* SOURCE EXTRACT:
□ □ □ □

Monday, June 25

A Little Art

I'm reading "One Continuous Mistake: Four Noble Truths for Writers" by Gail Sher. Which is an inspired text on approaching writing as meditation (more or less). And it's inspiring me to make art. Indeed the book could apply just as easily to music, scholarship, and a bunch of other things. She says many things about writing and the creative process that are interesting and accurate, but above all her sheer pleasure and intimate honesty in writing are what get to me.

Meanwhile, Gordan noticed a very good sale at my favorite local art store. I now have some better brushes, brush holders, and a palette. My friend Bug explained to me that when mixing colors, the translucense or opacity of the colors will influence what kind of secondary colors will be formed. Here is a tutorial she found me on that subject, which incidentally is part of a series of tutorials on Renaissance miniature painting.

I want to get a couple of dropcloths and some new primary color paints and a good mirror for self portraits, and get to it. The dropcloths are the most essential--I can play with ink before getting the colors. With ink my desire is to simply play with techniques, see what I can glean from books, copy from other pictures, and what I can make up on my own. And how it feels to combine the brush and pen. Also I need some practice in good old representational drawing, I've gotten rusty. With the paints I simply want to do some multicolored self portraits like I used to do with pastels when I was younger.

□ □ □ □

* RECORDS FOR THE TASK:
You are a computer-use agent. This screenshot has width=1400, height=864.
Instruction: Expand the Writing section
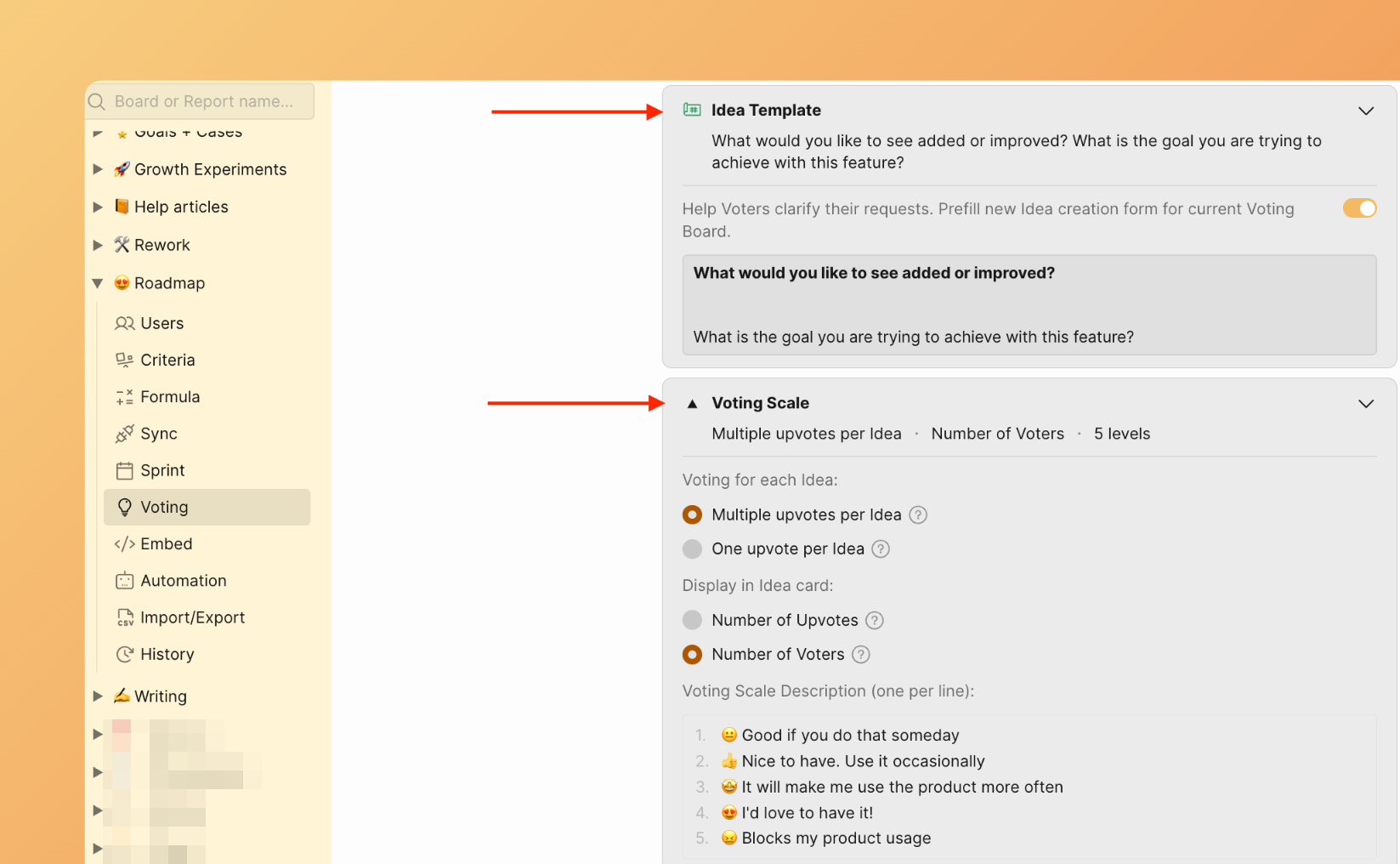97,696
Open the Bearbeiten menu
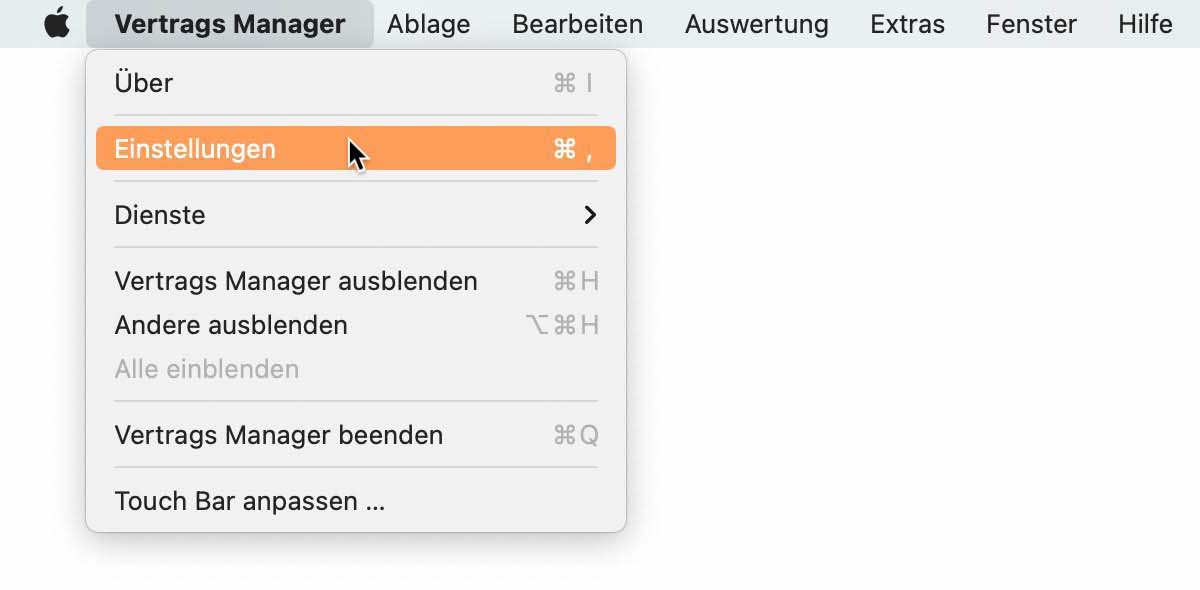The height and width of the screenshot is (590, 1200). click(x=577, y=24)
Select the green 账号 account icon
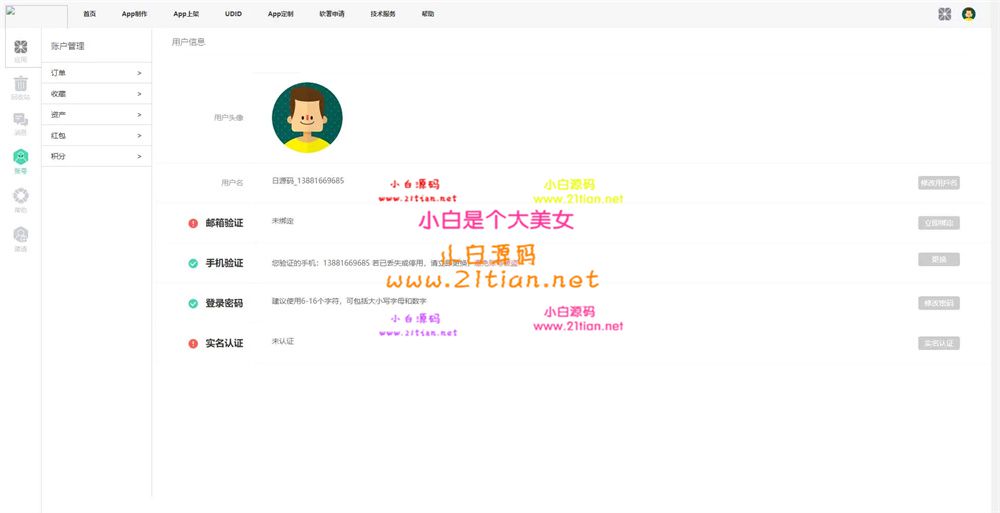 20,157
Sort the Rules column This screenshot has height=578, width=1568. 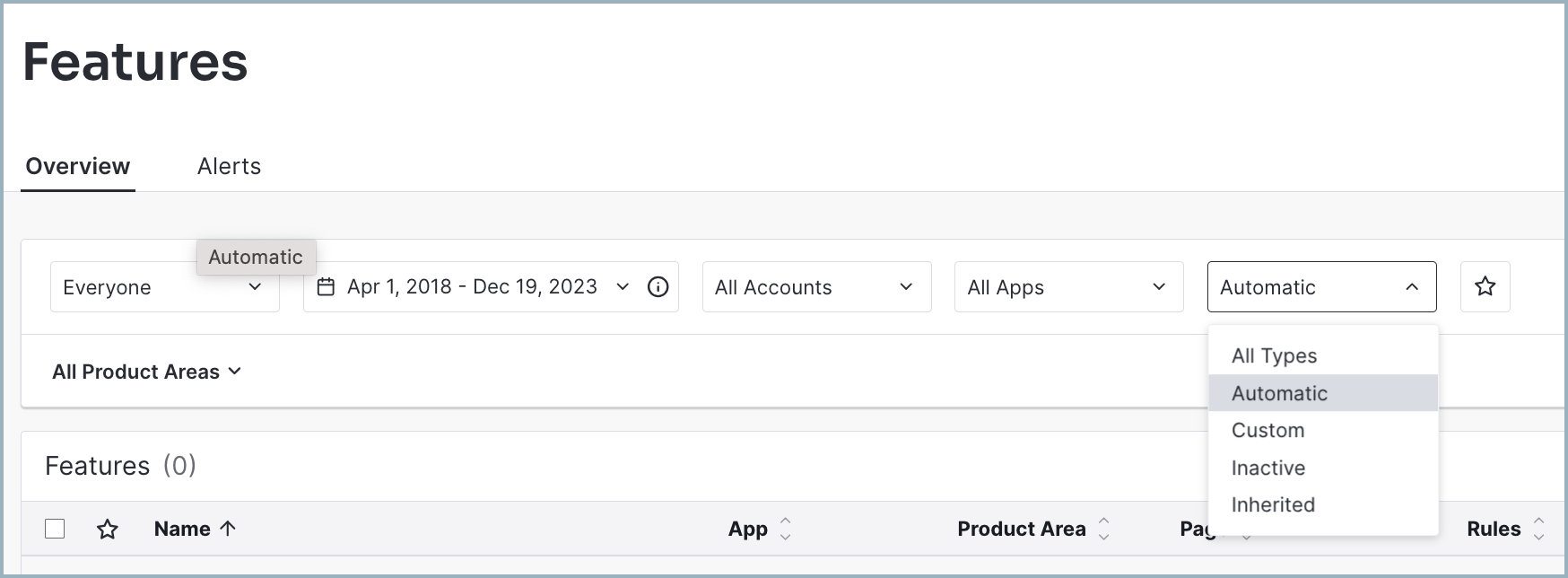pyautogui.click(x=1539, y=529)
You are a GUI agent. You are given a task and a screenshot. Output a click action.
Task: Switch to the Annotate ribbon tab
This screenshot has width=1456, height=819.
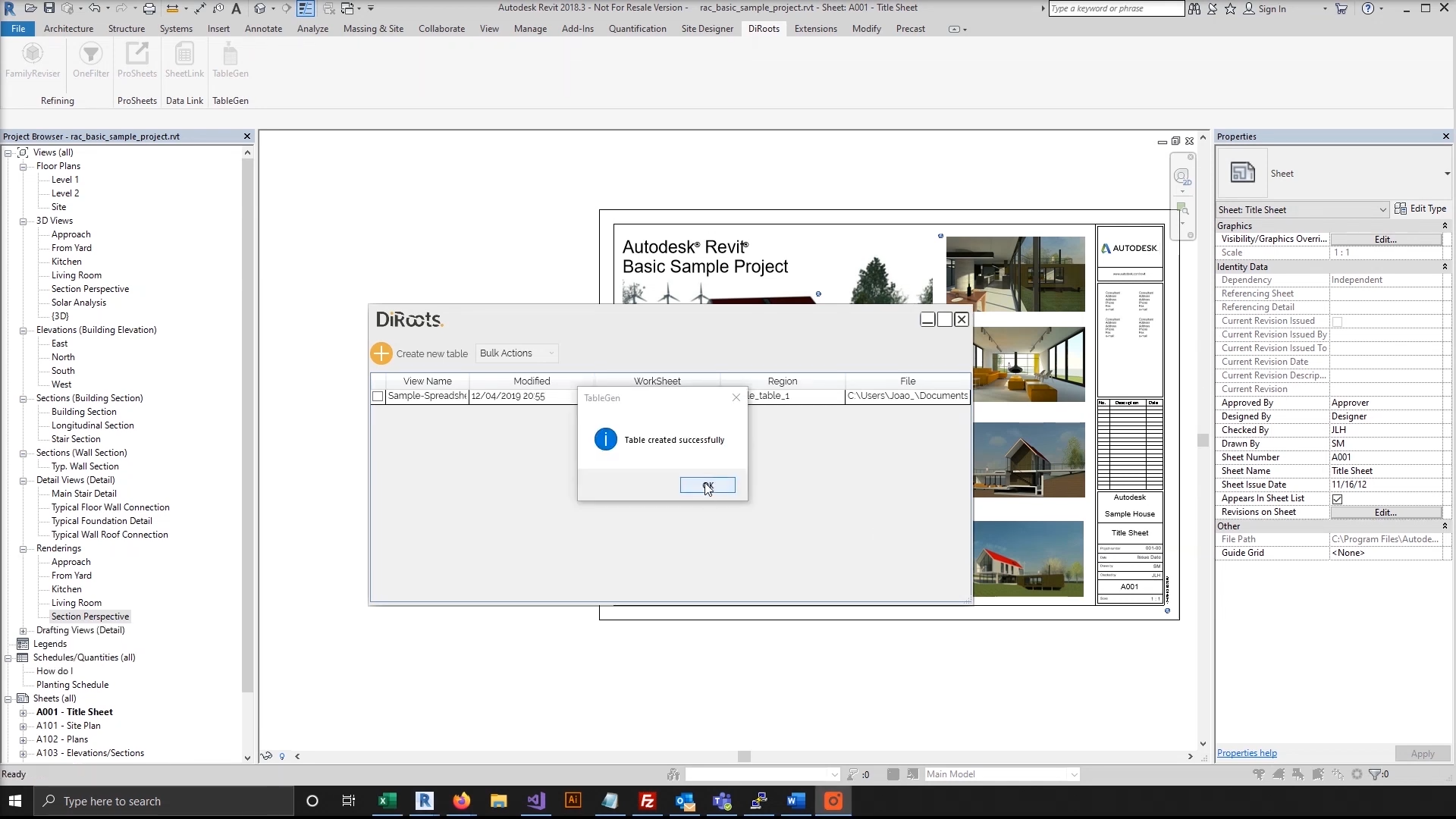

□ □ □ □

* EXERCISE TASK A:
In the blog post, which of the things the writer wants to buy are called the most essential?
* EXERCISE TASK B:
Transcribe the listing from the line containing "You are a GUI" through the end of the listing, leaving the pictures out of your answer.

* RIGHT ANSWER A:
The dropcloths.

* RIGHT ANSWER B:
You are a GUI agent. You are given a task and a screenshot. Output a click action.
Task: Switch to the Annotate ribbon tab
This screenshot has width=1456, height=819.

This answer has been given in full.